TV shows hit international Apple TVs, emphasizing the iTunes lead

Apple turned on streaming of purchased TV shows on the Apple TV for customers in the U.K., Canada and Australia on Wednesday night. The change doesn’t even require a user-initiated update, and should be available on all current Apple TVs in those countries right now. It’s good for users, and it’s great for Apple, since it proves yet again that where the international market is concerned, Apple is ahead of the game on a global scale.

To use the new TV show streaming service, users need only an active internet connection, an iTunes account, and to make purchases of shows available for streaming, which you can do directly from your Apple TV. The selection isn’t great right now; only Aardman Studios, A&E, History Channel, PBS, PBS Kids, Vivendi Entertainment and Viz Media appear to have made their content available as of yet.

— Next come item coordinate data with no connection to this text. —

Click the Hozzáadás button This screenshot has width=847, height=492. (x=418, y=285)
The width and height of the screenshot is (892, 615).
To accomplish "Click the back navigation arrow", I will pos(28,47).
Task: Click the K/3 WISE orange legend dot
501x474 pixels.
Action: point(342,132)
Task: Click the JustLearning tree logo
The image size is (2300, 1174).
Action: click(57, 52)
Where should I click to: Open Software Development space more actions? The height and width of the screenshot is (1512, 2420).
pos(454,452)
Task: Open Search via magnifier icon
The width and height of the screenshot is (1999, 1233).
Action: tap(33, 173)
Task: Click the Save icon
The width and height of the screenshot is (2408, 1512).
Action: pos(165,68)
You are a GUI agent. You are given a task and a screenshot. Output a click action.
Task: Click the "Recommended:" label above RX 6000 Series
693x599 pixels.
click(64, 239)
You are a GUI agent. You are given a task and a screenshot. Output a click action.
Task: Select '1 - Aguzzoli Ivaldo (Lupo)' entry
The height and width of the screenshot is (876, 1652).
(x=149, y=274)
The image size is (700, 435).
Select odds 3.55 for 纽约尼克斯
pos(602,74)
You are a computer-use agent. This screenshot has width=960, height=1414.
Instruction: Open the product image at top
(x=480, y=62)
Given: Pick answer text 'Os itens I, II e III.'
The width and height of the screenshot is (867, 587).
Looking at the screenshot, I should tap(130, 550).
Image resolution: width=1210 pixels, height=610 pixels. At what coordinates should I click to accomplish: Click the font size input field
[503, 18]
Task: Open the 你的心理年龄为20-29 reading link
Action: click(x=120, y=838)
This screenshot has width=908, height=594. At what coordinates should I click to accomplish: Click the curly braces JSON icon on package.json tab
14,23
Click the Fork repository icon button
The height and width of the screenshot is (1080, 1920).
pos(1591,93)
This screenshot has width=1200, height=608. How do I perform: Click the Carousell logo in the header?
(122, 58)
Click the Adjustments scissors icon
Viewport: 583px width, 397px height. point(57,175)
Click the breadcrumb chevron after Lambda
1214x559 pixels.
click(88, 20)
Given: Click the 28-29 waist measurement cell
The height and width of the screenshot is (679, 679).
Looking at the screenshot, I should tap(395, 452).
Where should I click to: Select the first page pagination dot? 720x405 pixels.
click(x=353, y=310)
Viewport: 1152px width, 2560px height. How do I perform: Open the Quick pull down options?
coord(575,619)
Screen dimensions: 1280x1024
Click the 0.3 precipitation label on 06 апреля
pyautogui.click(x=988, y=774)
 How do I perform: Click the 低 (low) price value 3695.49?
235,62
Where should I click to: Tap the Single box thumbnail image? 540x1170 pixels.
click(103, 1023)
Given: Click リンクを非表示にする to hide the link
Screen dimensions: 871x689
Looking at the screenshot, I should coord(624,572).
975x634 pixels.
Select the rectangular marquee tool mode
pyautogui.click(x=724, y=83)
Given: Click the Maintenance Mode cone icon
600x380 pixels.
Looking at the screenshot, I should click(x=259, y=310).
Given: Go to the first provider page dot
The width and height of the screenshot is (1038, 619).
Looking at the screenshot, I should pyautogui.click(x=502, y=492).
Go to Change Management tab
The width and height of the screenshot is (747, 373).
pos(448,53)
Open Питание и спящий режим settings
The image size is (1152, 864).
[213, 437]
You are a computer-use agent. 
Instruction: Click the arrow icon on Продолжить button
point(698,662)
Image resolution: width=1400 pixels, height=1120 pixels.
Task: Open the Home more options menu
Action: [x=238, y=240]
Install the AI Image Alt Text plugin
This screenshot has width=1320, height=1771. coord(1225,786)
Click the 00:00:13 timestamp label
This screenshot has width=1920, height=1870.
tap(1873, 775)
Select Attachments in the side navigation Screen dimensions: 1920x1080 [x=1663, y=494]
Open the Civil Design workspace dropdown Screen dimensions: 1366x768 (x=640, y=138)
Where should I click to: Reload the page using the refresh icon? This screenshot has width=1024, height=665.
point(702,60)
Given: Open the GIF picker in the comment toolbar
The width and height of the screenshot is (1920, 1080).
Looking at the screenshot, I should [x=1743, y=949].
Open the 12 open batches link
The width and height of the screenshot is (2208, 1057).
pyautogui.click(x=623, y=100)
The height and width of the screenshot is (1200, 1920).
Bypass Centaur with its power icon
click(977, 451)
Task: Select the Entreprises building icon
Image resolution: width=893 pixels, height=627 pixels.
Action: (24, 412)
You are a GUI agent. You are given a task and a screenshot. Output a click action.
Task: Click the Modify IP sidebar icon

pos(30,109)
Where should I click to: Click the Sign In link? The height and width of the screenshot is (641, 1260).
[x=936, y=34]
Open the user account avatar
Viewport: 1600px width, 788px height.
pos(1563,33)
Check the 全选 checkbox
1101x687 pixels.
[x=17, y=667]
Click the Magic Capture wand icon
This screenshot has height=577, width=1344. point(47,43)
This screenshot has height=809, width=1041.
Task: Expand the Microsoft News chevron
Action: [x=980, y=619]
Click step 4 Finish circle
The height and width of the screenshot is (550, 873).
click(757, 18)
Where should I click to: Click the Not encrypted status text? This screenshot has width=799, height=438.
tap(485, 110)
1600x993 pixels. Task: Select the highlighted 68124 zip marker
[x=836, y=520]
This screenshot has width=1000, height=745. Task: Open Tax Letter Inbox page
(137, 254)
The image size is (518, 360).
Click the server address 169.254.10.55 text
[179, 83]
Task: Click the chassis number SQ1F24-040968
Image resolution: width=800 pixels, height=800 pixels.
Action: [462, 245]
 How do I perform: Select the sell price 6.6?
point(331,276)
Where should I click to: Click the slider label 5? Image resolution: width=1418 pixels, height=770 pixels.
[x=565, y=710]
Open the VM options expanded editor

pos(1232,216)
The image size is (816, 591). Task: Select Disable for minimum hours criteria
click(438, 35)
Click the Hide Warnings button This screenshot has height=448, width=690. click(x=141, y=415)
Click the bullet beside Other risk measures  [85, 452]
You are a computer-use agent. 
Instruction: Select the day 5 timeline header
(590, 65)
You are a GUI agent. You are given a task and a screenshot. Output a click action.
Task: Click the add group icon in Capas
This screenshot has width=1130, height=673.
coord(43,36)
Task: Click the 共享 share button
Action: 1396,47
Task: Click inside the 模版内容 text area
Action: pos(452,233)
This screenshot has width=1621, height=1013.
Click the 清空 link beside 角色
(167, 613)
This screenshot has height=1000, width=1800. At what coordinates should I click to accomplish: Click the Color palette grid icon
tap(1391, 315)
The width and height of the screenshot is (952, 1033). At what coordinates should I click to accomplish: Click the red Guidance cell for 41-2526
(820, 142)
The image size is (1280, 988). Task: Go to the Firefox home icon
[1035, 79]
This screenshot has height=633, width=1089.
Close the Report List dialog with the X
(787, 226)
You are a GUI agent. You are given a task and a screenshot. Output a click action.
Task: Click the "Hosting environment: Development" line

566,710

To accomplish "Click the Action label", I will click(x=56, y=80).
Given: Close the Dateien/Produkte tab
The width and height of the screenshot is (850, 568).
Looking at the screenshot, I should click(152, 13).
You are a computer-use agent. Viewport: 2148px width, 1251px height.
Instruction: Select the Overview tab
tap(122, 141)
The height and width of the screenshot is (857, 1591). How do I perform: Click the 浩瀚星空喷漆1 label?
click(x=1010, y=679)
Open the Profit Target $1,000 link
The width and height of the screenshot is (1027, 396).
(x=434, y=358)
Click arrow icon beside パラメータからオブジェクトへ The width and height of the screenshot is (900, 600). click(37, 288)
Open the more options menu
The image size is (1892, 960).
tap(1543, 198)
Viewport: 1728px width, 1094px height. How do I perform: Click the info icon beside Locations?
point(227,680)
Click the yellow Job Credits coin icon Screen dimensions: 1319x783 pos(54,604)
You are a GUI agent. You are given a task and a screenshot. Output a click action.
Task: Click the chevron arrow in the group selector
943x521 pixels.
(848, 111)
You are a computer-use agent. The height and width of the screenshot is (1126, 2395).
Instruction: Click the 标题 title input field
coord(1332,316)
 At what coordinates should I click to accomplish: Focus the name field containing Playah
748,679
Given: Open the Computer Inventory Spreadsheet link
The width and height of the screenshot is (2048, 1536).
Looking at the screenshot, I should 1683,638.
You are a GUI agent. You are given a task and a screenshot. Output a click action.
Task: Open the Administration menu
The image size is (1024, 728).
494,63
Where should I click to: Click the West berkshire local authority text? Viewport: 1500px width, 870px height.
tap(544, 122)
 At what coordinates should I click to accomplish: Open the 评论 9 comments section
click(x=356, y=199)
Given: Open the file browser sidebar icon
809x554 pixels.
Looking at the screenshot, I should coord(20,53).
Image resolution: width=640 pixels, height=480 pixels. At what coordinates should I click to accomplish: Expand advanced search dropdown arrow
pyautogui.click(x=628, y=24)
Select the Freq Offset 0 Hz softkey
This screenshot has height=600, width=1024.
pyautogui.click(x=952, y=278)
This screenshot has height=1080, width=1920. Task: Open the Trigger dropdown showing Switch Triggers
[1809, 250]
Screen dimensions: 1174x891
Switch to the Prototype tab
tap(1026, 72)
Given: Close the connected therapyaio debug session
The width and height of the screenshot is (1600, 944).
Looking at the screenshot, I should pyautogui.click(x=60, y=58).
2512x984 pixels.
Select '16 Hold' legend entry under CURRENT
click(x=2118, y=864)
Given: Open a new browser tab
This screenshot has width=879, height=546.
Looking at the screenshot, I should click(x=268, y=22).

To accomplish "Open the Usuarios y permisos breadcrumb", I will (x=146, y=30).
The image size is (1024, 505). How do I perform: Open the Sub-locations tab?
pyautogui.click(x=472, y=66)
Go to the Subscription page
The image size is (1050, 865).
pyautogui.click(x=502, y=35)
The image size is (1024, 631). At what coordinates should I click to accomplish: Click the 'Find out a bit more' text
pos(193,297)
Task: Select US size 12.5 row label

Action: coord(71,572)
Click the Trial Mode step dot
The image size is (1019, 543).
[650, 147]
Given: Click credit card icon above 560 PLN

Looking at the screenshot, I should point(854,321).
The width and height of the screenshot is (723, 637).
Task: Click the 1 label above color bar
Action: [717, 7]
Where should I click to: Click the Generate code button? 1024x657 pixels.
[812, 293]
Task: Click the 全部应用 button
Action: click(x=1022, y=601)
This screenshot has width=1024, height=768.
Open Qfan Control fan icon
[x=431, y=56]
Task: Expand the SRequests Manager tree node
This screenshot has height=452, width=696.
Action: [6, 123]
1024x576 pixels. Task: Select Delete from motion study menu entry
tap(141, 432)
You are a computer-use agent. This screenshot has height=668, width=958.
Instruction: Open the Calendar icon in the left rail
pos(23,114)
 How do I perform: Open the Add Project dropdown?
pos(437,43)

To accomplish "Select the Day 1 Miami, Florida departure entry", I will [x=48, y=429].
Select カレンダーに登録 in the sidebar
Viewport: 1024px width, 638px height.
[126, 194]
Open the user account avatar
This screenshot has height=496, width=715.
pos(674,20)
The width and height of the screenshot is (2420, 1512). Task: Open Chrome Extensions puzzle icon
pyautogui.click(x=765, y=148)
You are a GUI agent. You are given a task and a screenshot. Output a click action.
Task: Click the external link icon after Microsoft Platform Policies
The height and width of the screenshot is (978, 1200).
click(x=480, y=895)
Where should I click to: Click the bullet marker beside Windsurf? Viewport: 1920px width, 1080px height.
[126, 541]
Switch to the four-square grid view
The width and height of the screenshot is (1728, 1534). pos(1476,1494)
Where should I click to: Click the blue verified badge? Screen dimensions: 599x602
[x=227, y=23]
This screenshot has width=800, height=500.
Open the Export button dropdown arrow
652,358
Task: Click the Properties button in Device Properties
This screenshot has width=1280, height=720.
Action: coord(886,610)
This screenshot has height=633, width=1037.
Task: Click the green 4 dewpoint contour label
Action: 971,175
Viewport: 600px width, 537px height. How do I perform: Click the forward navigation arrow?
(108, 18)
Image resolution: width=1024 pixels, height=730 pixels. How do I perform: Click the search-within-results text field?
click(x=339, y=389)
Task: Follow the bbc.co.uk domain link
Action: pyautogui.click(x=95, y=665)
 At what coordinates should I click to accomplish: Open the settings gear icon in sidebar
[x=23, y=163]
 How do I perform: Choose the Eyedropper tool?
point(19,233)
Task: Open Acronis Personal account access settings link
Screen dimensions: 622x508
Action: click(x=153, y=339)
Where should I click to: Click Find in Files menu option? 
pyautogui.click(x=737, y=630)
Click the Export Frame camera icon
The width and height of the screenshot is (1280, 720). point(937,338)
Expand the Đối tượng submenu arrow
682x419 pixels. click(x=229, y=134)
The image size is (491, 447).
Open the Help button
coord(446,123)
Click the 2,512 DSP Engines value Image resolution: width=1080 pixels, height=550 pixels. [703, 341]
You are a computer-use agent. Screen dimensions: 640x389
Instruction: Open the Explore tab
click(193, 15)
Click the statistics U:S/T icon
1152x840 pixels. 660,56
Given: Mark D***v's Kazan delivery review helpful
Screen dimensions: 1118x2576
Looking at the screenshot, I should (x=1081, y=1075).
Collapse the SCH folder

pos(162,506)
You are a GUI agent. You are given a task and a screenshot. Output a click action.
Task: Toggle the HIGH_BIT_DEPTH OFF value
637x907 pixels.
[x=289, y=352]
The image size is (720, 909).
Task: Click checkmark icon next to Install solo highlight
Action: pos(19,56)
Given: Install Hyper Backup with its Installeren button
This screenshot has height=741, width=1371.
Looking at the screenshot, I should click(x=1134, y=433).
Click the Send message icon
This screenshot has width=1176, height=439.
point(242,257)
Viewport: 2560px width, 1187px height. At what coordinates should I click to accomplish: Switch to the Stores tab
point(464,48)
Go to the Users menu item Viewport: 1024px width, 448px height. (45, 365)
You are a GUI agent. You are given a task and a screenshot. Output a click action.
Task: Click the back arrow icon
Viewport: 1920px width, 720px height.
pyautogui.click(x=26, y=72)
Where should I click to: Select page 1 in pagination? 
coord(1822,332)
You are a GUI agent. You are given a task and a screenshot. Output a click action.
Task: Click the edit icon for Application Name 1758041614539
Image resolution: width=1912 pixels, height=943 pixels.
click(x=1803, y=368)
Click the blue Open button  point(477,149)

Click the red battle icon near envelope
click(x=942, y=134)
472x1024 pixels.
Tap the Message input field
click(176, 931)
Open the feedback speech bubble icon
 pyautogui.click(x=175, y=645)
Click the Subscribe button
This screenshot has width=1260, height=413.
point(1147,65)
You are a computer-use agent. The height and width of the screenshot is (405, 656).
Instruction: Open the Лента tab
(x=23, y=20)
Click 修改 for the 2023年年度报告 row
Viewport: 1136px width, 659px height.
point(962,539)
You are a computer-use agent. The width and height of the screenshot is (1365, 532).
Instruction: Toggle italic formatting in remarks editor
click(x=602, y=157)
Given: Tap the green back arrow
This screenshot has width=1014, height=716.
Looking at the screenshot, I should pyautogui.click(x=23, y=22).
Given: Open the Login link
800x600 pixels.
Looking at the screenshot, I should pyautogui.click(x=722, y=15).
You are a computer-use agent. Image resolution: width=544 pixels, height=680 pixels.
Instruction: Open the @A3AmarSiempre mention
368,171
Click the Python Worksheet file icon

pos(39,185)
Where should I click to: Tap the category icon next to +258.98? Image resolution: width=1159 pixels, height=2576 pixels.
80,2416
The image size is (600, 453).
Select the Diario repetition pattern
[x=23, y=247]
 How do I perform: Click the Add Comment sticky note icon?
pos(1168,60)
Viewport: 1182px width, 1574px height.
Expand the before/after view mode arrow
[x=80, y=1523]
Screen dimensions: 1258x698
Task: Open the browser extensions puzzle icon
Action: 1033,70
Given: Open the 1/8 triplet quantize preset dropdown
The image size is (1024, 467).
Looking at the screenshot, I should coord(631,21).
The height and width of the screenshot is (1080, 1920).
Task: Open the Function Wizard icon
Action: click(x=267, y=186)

But it’s a start, which is more than can be said for Apple’s biggest competitor, Amazon.

Apple is at least two steps ahead of Amazon in terms of making its content available internationally. Users still have to be in the U.S. to use Amazon’s VOD services, for instance, regardless of their device. Amazon Music has a bit more reach, with availability in a few European markets. Apple, on the other hand, not only offers both video and music stores to many worldwide markets, but has also already managed to secure deals that allow for iCloud remote backup, automatic downloads of purchases in select countries, and now TV content on the Apple TV.

Reach and an outsized share of the digital market probably account for much of why Apple is able to successfully negotiate international rights deals more easily than Amazon, but it may also just be the case that selling abroad just isn’t as much of a priority for Amazon at this point. Still, whatever the reason, this latest development for the Apple TV, along with the likelihood that Apple is working on bringing iTunes Match to international customers some time in the new year, puts Apple’s ecosystem out front. That could be a key deciding factor for keeping it ahead in the tablet game, now that the Kindle Fire is out and selling well, though again, only in the U.S. for now.